Copy out the lines below that hold the word "button".

..............................

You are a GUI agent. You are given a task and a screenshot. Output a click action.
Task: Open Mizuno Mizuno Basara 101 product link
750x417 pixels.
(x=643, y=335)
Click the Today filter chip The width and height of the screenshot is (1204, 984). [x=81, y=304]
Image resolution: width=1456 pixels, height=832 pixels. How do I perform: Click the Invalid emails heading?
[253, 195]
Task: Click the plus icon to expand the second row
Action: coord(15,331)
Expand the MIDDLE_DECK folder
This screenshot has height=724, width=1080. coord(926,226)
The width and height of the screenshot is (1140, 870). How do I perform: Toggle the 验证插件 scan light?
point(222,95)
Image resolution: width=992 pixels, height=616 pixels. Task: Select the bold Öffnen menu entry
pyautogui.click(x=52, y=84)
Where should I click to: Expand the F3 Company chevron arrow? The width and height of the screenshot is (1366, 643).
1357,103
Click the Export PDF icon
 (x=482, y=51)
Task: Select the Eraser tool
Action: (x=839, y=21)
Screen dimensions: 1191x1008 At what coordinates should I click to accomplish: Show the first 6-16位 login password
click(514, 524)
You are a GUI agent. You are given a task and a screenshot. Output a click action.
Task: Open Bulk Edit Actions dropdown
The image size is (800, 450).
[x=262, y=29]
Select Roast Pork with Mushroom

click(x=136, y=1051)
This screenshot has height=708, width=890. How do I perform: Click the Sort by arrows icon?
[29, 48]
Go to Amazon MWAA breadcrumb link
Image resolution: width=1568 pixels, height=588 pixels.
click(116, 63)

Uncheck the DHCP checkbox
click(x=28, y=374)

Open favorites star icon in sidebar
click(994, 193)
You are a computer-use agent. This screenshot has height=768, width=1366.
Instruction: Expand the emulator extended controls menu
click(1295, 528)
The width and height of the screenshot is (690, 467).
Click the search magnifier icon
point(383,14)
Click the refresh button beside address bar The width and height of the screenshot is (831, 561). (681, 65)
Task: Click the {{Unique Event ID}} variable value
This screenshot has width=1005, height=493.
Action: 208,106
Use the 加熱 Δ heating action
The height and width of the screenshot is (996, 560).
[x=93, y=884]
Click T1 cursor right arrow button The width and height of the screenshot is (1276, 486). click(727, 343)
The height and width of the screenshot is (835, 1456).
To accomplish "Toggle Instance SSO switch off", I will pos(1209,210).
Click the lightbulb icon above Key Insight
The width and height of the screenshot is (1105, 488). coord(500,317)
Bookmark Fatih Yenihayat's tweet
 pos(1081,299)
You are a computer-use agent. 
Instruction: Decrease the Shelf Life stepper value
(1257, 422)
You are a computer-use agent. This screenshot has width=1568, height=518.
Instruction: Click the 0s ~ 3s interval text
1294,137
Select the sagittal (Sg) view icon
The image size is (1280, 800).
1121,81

..............................

> WRITTEN ANSWER
Click the refresh button beside address bar The width and height of the screenshot is (831, 561). (681, 65)
Click T1 cursor right arrow button The width and height of the screenshot is (1276, 486). click(727, 343)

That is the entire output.